Career Conversations: Q & A with Clinician-Scientist Faheem Guirgis

Dr. Faheem Guirgis. Credit: University of Florida, Jacksonville. “Patients at urban and inner-city hospitals are in dire need of high-quality care and frequently don’t have access to clinician-scientists doing cutting-edge research. That’s part of what has made me committed to performing research in these settings,” says Faheem Guirgis, M.D., an associate professor of emergency medicine at the University of Florida College of Medicine, Jacksonville. Check out the highlights of our interview with Dr. Guirgis below to learn how he became a doctor and what inspired him to conduct research on sepsis. Q: How did you become interested in science and medicine? A: After the phase of wanting to be a firefighter or police officer, the next thing I remember wanting to be was a doctor. My father was and is my ultimate inspiration for pursuing a career in medicine. He was a family-practice physician committed to providing the best care possible for his patients before retiring recently, and they loved him.

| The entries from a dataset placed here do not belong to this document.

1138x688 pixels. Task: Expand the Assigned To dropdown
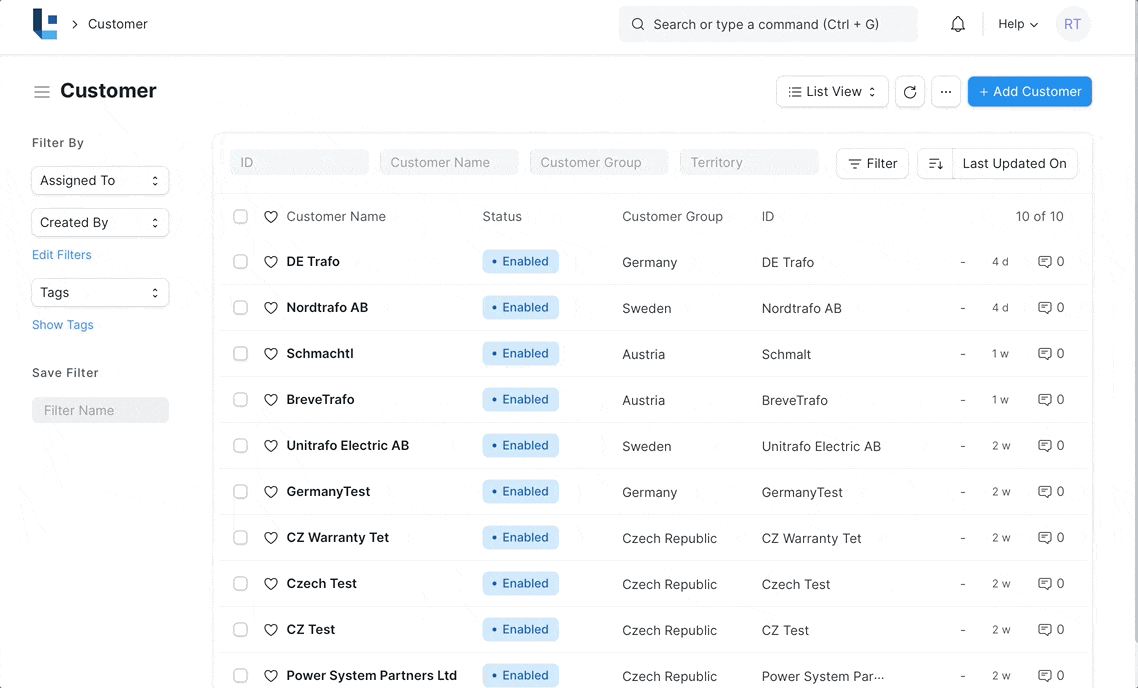100,181
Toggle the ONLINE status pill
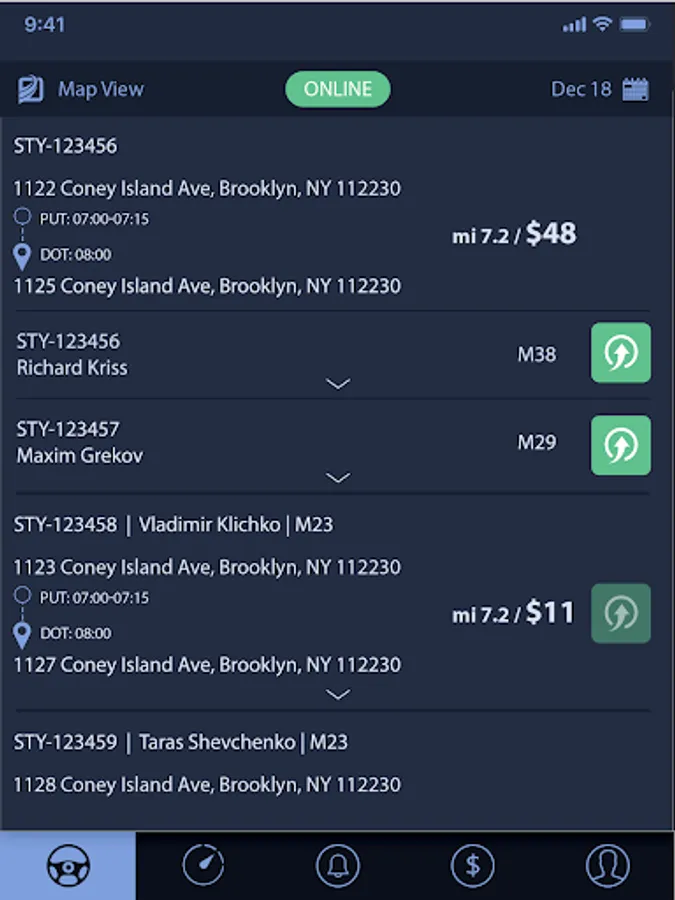The width and height of the screenshot is (675, 900). point(338,89)
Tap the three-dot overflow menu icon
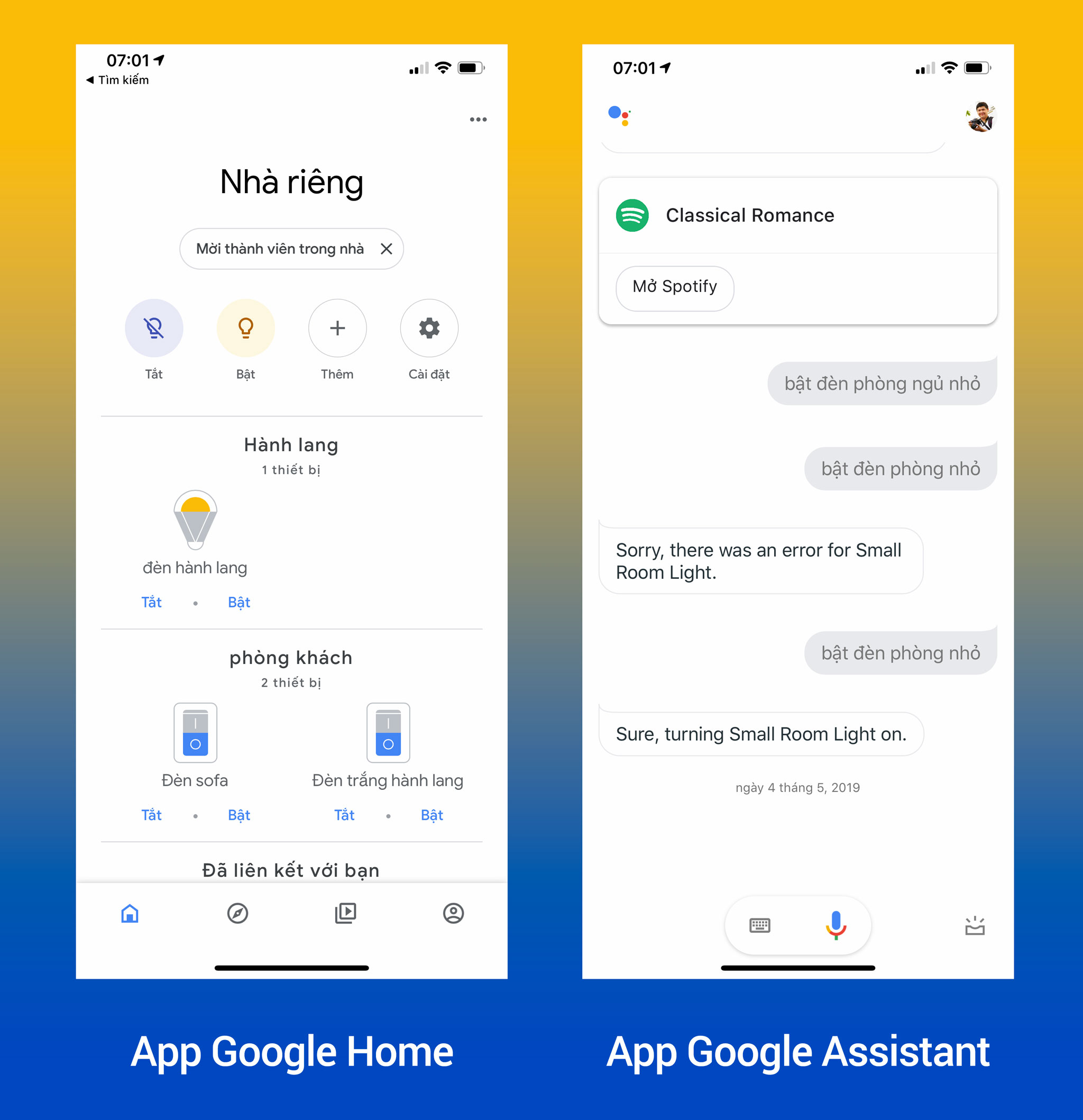Screen dimensions: 1083x1120 pos(480,119)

Q: What was your path to becoming a doctor? A: I majored in microbiology and immunology as an undergrad at the University of Miami, earned my medical degree from the Chicago Medical School at Rosalind Franklin University, and completed my emergency medicine residency through the Albert Einstein College of Medicine. I chose emergency medicine when I realized how much I loved resuscitation, which is providing care to the most critically ill patients in the early...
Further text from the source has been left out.